Basal cell carcinoma developing in verrucous epidermal nevus

De D, Kanwar AJ, Radotra BD. Indian J Dermatol Venereol Leprol 2007; 73: 127–8.

A 58-year-old farmer with a hyperpigmented, soft verrucous plaque on the right temporoparietal region since birth presented with an ulcer of 8 months’ duration. A diagnosis of basal cell carcinoma (BCC) arising in a verrucous epidermal nevus was made. Biopsy was consistent with BCC.

Epidermal nevus syndromes: new insights into whorls and swirls

Asch S, Sugarman JL. Pediatr Dermatol 2018; 35 :21–9.

The authors review recent genetic discoveries involving EN, including nevus sebaceous, keratinocytic epidermal nevus, nevus comedonicus, congenital hemidysplasia with ichthyosiform nevus and limb defects syndrome, phakomatosis pigmentokeratotica, Becker nevus, porokeratotic adnexal ostial nevus, ILVEN, and cutaneous-skeletal hypophosphatemia syndrome. Several mutations have been identified in EN, including mutations in Ras, fibroblast growth factor receptor 3 (FGFR3), phosphatidylinositol‐4,5‐bisphosphate 3‐kinase catalytic subunit alpha (PIK3CA), and keratins.

Epidermal nevus syndromes: clinical findings in 35 patients

Vidaurri-de la Cruz H, Tamayo-Sanchez L, Duran-McKinster C, et al. Pediatr Dermatol 2004; 21: 432–9.

Of patients with EN, 10%–18% may have disorders of the eye and skeletal and nervous systems.

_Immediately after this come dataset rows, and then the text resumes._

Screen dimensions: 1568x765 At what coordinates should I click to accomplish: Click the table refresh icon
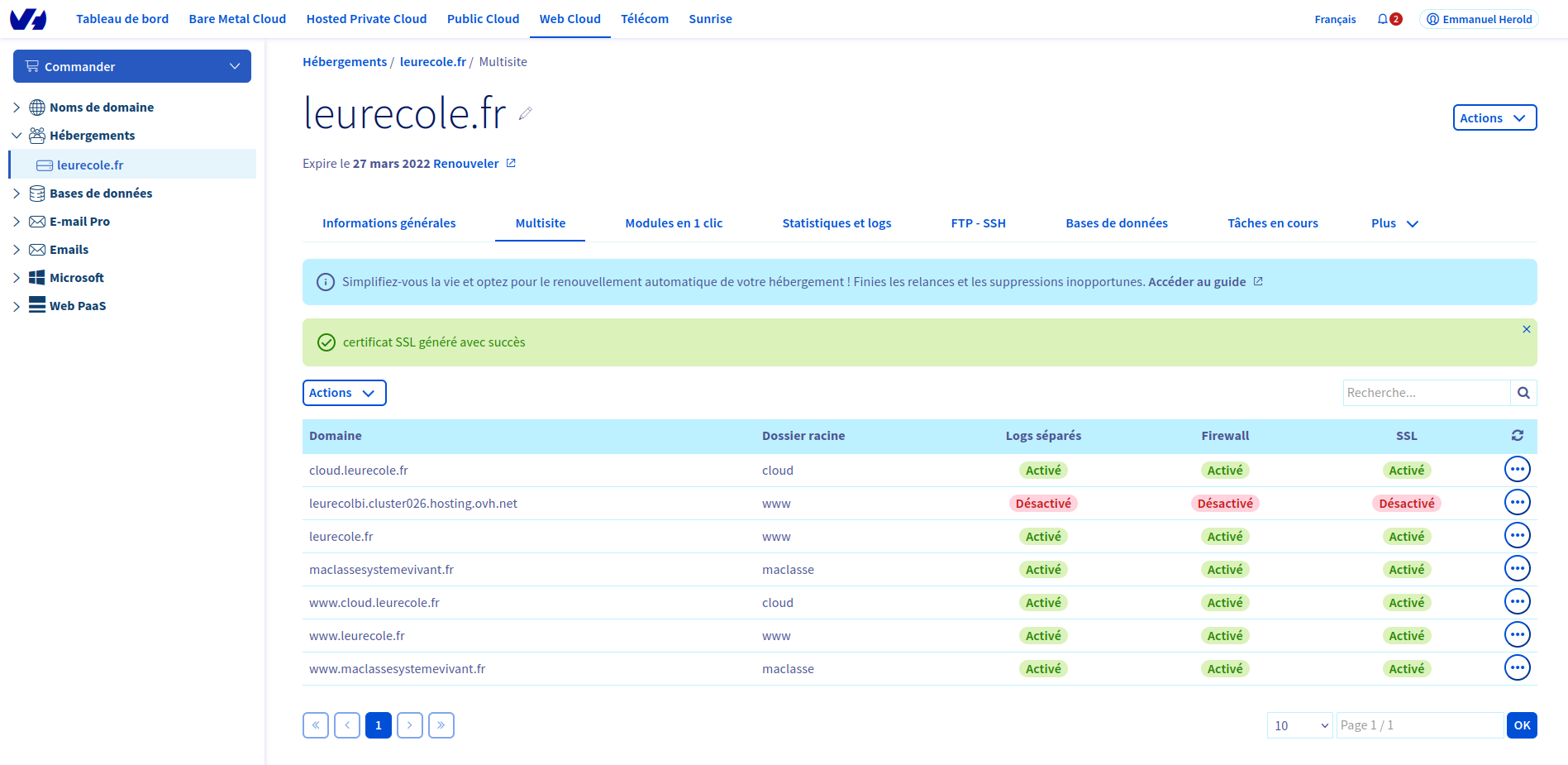(x=1518, y=436)
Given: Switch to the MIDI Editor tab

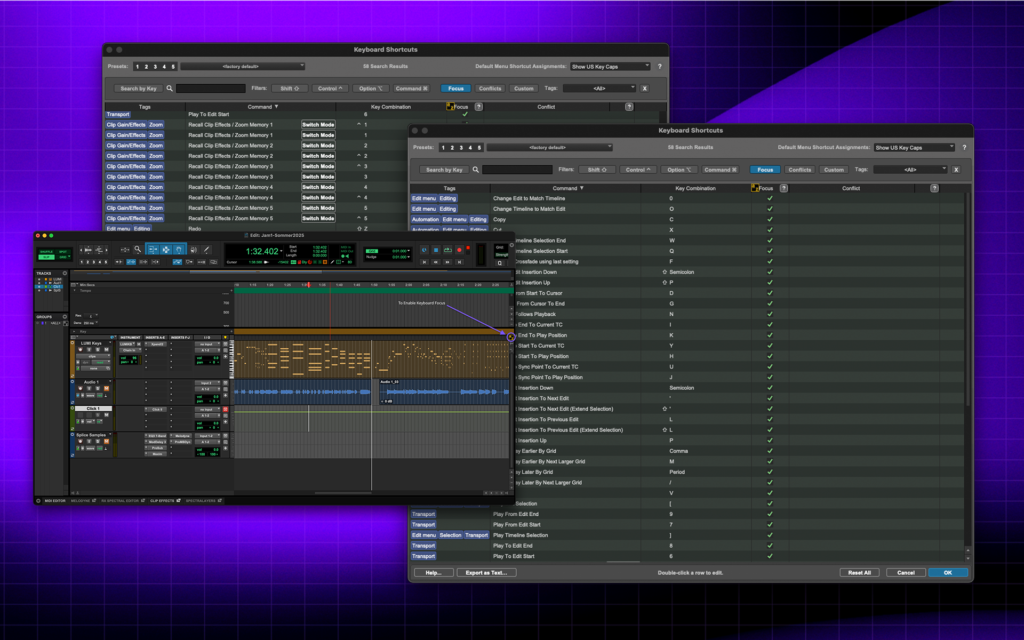Looking at the screenshot, I should click(x=53, y=498).
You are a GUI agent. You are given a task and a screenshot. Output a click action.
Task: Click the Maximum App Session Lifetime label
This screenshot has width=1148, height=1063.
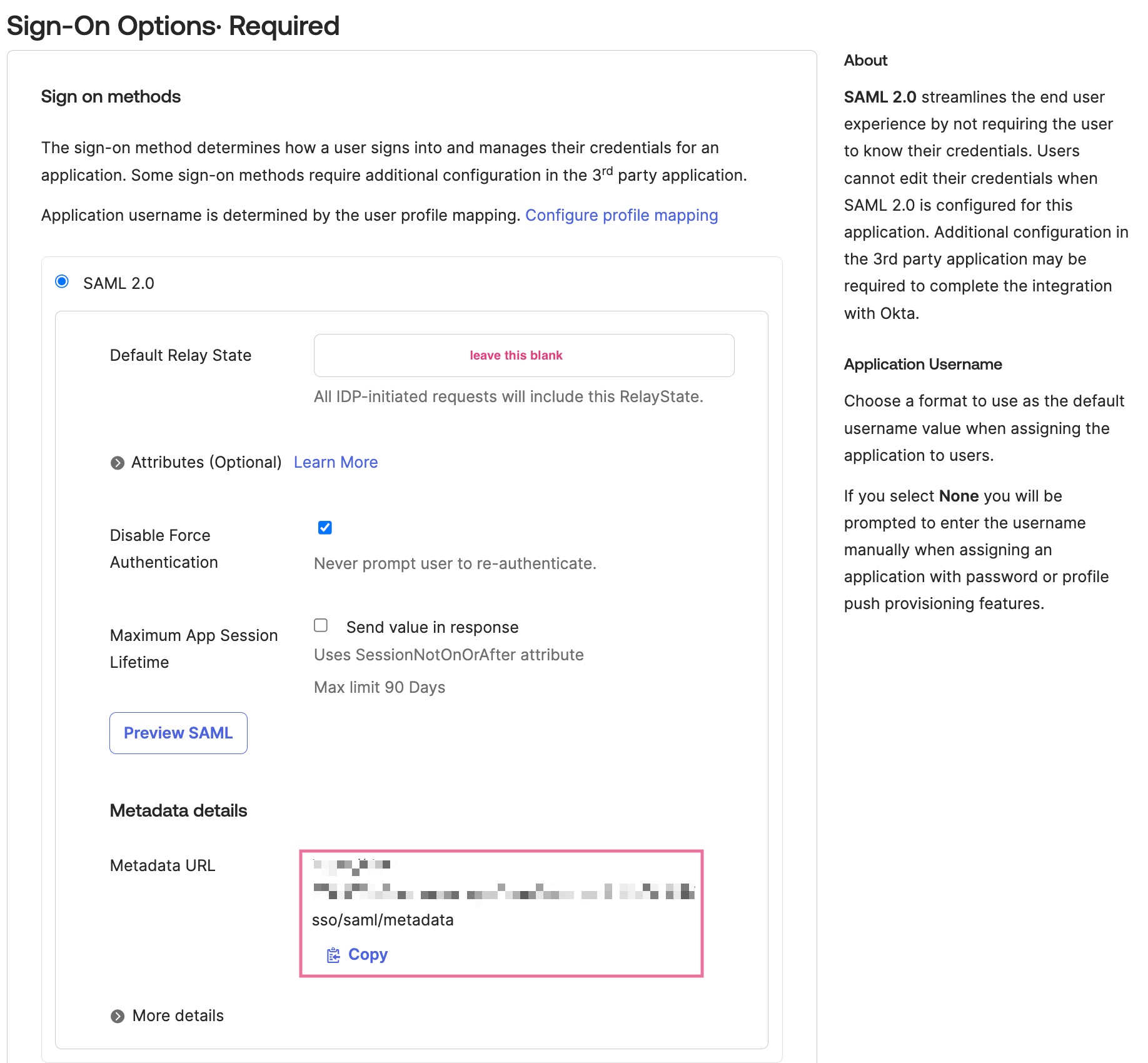(194, 648)
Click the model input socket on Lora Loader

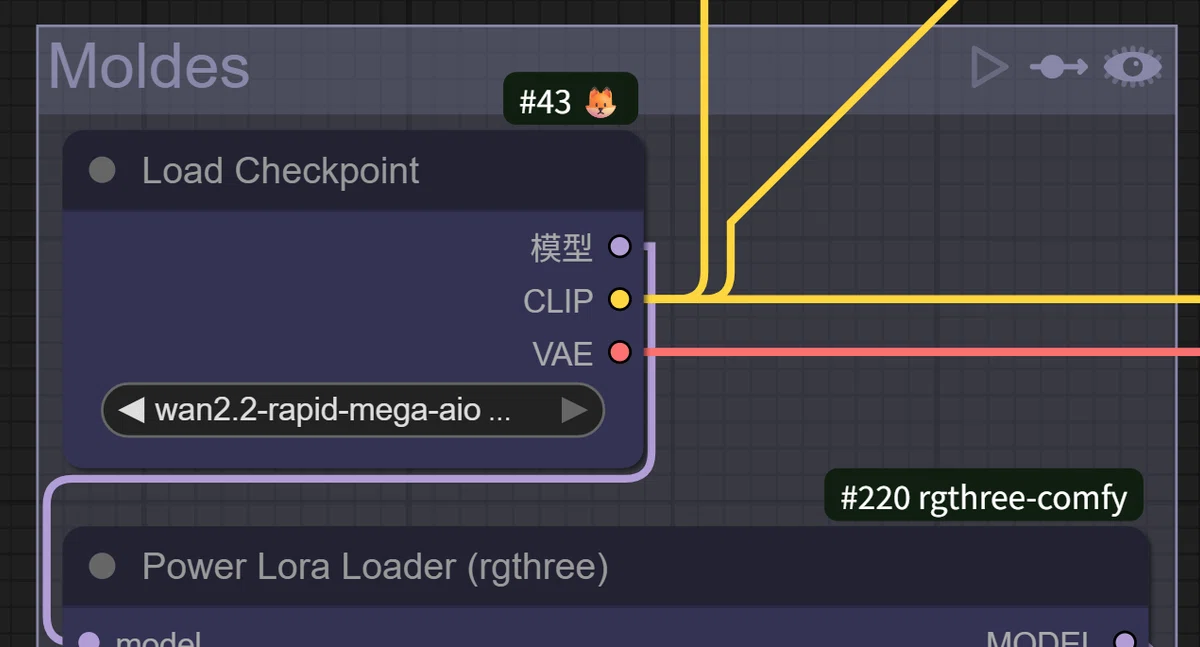coord(89,640)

Does inflammatory linear verrucous epidermal nevus represent a segmental type 1/type 2 mosaic of psoriasis?

Hofer T. Dermatology 2006; 212: 103–7.

The author hypothesizes that inflammatory linear verrucous eruption besides nevoid psoriasis/linear psoriasis represents a further segmental type 1/type 2 mosaic of psoriasis, which, if a (verrucous) epidermal nevus exists, shows a high affinity of occurrence in close context to such a nevus. Heritability is thought to be possible.

Papular epidermal nevus with skyline basal cell layer (PENS): three new cases and review of the literature

Luna PC, Pannizardi AA, Martin CI, et al. Pediatr Dermatol 2016; 33: 296–300.

Papular epidermal nevus with skyline basal cell layer (PENS) is a recently described type of epidermal nevus with characteristic histopathologic findings. The authors note that cases of Blaschkoid distribution, associated extracutaneous manifestations, and familial cases have been reported. The probability of having extracutaneous manifestations is 6.3 times greater in those with more than four lesions. Therefore these patients require closer follow-up.

Verrucous Epidermal Nevi

First-Line Therapies

  • Excision under local anesthetic

D
  • Shave or curettage under local anesthetic

D
  • Cryotherapy

C

Epidermal nevus: surgical treatment by partial-thickness skin excision

Dellon AL, Luethke R, Wong L, et al. Ann Plast Surg 1992; 28: 292–6.

A case report of treatment of a systematized epidermal nevus by partial-thickness skin excision. This cleared the nevus but led to extensive hypertrophic and keloidal scarring.